All of lore.kernel.org
 help / color / mirror / Atom feed
* Distinguishing VMalloc pages
@ 2018-06-11 12:11 Matthew Wilcox
  2018-06-11 17:25 ` Christopher Lameter
  2018-06-12  9:54 ` Igor Stoppa
  0 siblings, 2 replies; 6+ messages in thread
From: Matthew Wilcox @ 2018-06-11 12:11 UTC (permalink / raw)
  To: Andrey Ryabinin, Michal Hocko, linux-mm


I think we all like the idea of being able to look at a page [1] and
determine what it's used for.  We have two places that we already look:

PageSlab
page_type

It's not possible to use page_type for VMalloc pages because that field
is in use for mapcount.  We don't want to use another page flag bit.

I tried to use the page->mapping field in my earlier patch and that was
a problem because page_mapping() would return non-NULL, which broke
user-space unmapping of vmalloced pages through the zap_pte_range ->
set_page_dirty path.

I can see two alternatives to pursue here.  One is that we already have
special casing in page_mapping():

 	if ((unsigned long)mapping & PAGE_MAPPING_ANON)
 		return NULL;

So changing:
-#define MAPPING_VMalloc                (void *)0x440
+#define MAPPING_VMalloc                (void *)0x441

in my original patch would lead to page_mapping() returning NULL.
Are there other paths where having a special value in page->mapping is
going to cause a problem?  Indeed, is having the PAGE_MAPPING_ANON bit
set in these pages going to cause a problem?  I just don't know those
code paths well enough.

Another possibility is putting a special value in one of the other
fields of struct page.

1. page->private is not available; everybody uses that field for
everything already, and there's no way that any value could be special
enough to be unique.
2. page->index (on 32-bit systems) can already have all possible values.
3. page->lru.  The second word is already used for many random things,
but the first word is always either a pointer or compound_head (with
bit 0 set).  So we could use a set of values with bits 0 & 1 clear, and
below 4kB (ie 1023 values total) to distinguish pages.

Any preferences/recommendations/words of warning?

[1] It may be helpful to refer to the 'new64' tab for a visual depiction:
https://docs.google.com/spreadsheets/d/1tvCszs_7FXrjei9_mtFiKV6nW1FLnYyvPvW-qNZhdog/edit#gid=1941250461

^ permalink raw reply	[flat|nested] 6+ messages in thread

* Re: Distinguishing VMalloc pages
  2018-06-11 12:11 Distinguishing VMalloc pages Matthew Wilcox
@ 2018-06-11 17:25 ` Christopher Lameter
  2018-06-11 17:59   ` Matthew Wilcox
  2018-06-12  9:54 ` Igor Stoppa
  1 sibling, 1 reply; 6+ messages in thread
From: Christopher Lameter @ 2018-06-11 17:25 UTC (permalink / raw)

_REQUIRED ACTIONS_
a – Using the thread on distinguishing VMalloc pages, decide whether each statement agrees with it. Give yes or no for each, with the deciding words quoted from the thread.
(i) The page_type field cannot be used for VMalloc pages because it is already in use for mapcount.
(ii) The writer is willing to use another page flag bit.
(iii) The page->private field is available for holding a special value.
b – Resume the thread on distinguishing VMalloc pages from the point where it stops.

_RECORDED INFORMATION_
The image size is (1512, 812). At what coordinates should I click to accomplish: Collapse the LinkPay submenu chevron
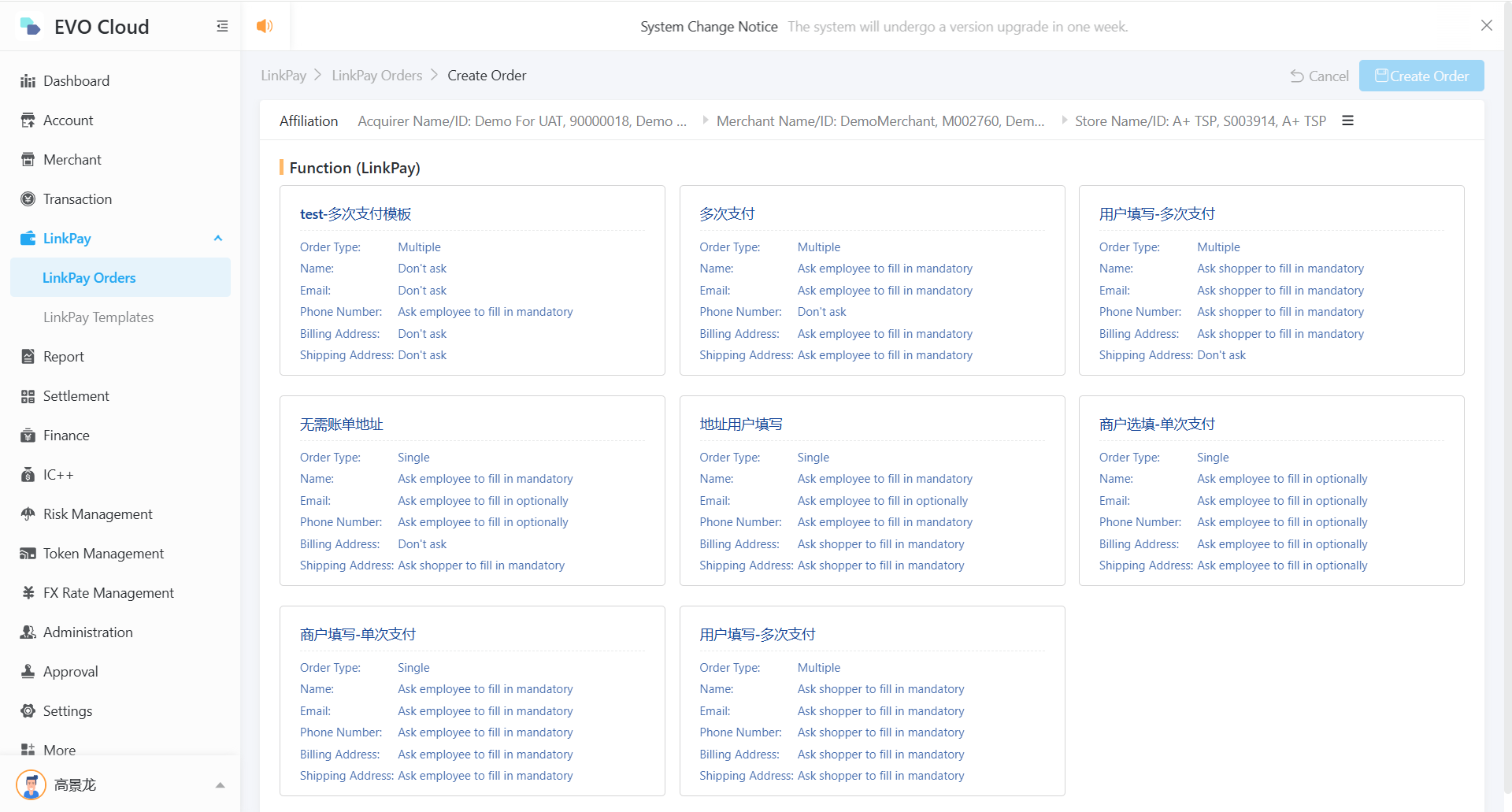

_ANSWERS PROVIDED_
a –
(i) Yes: "It's not possible to use page_type for VMalloc pages because that field is in use for mapcount."
(ii) No: "We don't want to use another page flag bit."
(iii) No: "page->private is not available; everybody uses that field for everything already"

b –
  To: Matthew Wilcox; +Cc: Andrey Ryabinin, Michal Hocko, linux-mm

On Mon, 11 Jun 2018, Matthew Wilcox wrote:

>
> I think we all like the idea of being able to look at a page [1] and
> determine what it's used for.  We have two places that we already look:
>
> PageSlab
> page_type

Since we already have PageSlab: Is it possible to use that flag
differently so that it is maybe something like PageTyped(xx)? I think
there may be some bits available somewhere if PageSlab( is set and these
typed pages usually are not on the lru. So if its untyped the page is on
LRU otherwise the type can be identified somehow?

^ permalink raw reply	[flat|nested] 6+ messages in thread

* Re: Distinguishing VMalloc pages
  2018-06-11 17:25 ` Christopher Lameter
@ 2018-06-11 17:59   ` Matthew Wilcox
  0 siblings, 0 replies; 6+ messages in thread
From: Matthew Wilcox @ 2018-06-11 17:59 UTC (permalink / raw)
  To: Christopher Lameter; +Cc: Andrey Ryabinin, Michal Hocko, linux-mm

On Mon, Jun 11, 2018 at 05:25:21PM +0000, Christopher Lameter wrote:
> On Mon, 11 Jun 2018, Matthew Wilcox wrote:
> 
> >
> > I think we all like the idea of being able to look at a page [1] and
> > determine what it's used for.  We have two places that we already look:
> >
> > PageSlab
> > page_type
> 
> Since we already have PageSlab: Is it possible to use that flag
> differently so that it is maybe something like PageTyped(xx)? I think
> there may be some bits available somewhere if PageSlab( is set and these
> typed pages usually are not on the lru. So if its untyped the page is on
> LRU otherwise the type can be identified somehow?

Yes, I've been thinking about that option too; thanks for bringing it up!

We need to go through the PageFlags and see which combinations of them
are valid.  I started on that in that same spreasdsheet (purposes tab) ...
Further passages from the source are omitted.